**Problem to work on:**
Pictures aside, write out the data exactly as it reads.

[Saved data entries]
┌────────
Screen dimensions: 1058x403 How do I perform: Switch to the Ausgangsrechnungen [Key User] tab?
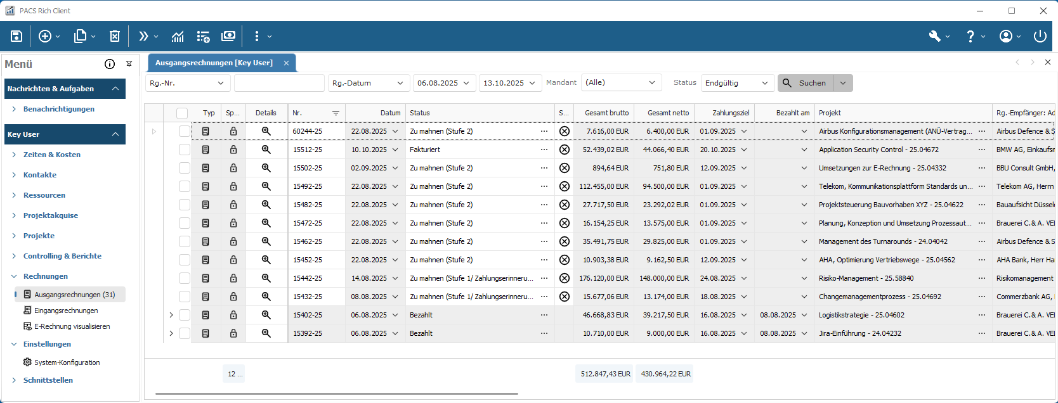pos(214,63)
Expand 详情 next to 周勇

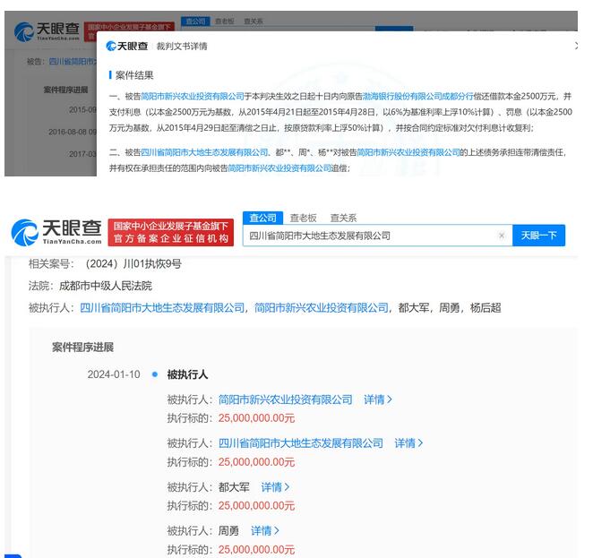coord(264,531)
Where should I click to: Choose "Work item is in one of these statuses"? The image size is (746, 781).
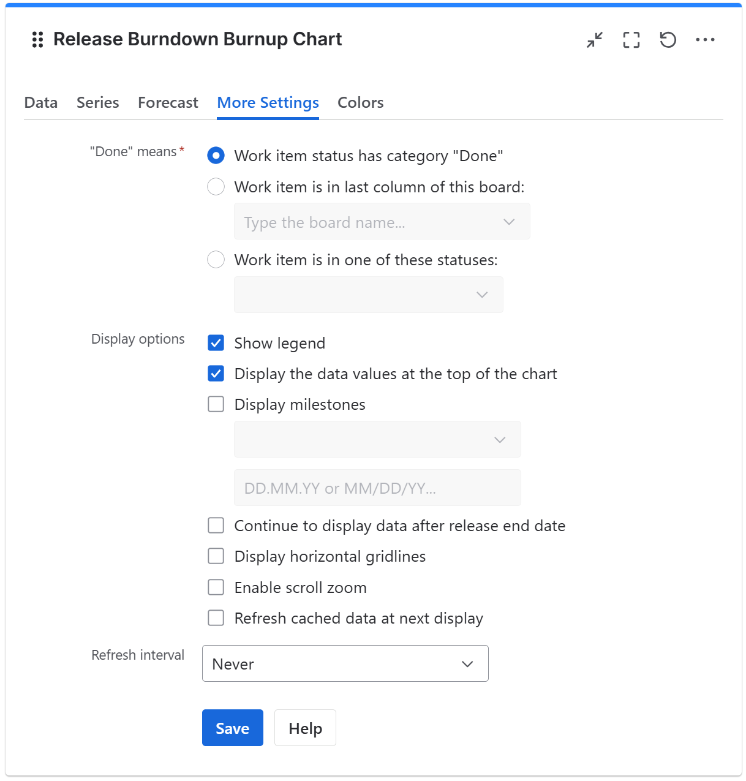216,260
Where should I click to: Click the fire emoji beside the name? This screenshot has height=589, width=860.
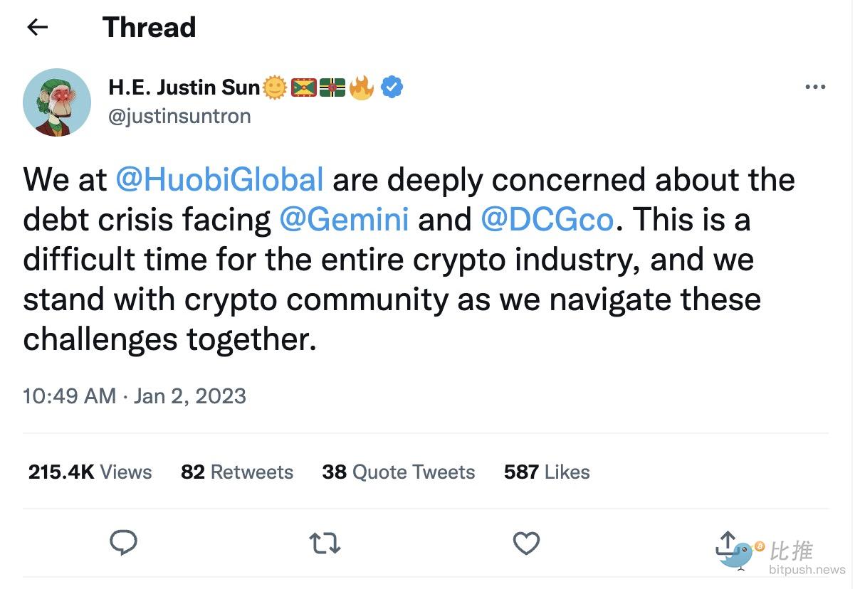coord(361,87)
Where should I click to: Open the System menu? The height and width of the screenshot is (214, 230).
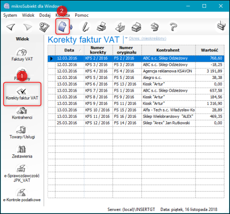click(x=10, y=15)
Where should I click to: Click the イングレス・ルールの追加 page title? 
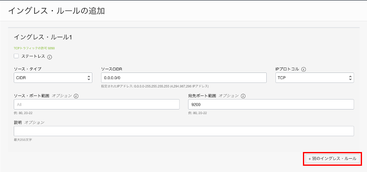pyautogui.click(x=56, y=11)
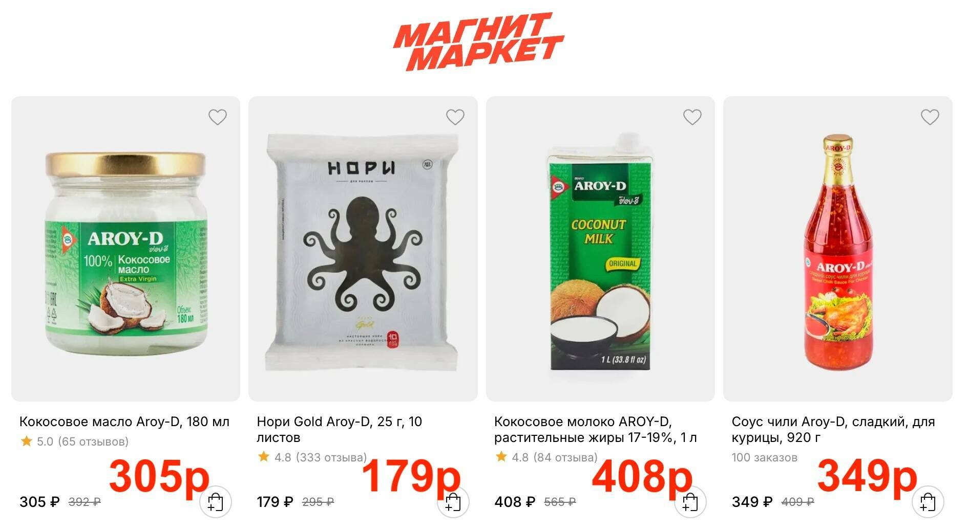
└────────
**Response:**
Screen dimensions: 1058x403 How do I perform: Switch to the Ausgangsrechnungen [Key User] tab?
pos(214,63)
Expand 详情 next to 周勇

coord(264,531)
Where should I click to: Choose "Work item is in one of these statuses"? The image size is (746, 781).
216,260
Where should I click to: Click the fire emoji beside the name? This screenshot has height=589, width=860.
coord(361,87)
Where should I click to: Open the System menu? The height and width of the screenshot is (214, 230).
click(x=10, y=15)
Where should I click to: Click the イングレス・ルールの追加 page title? 
pyautogui.click(x=56, y=11)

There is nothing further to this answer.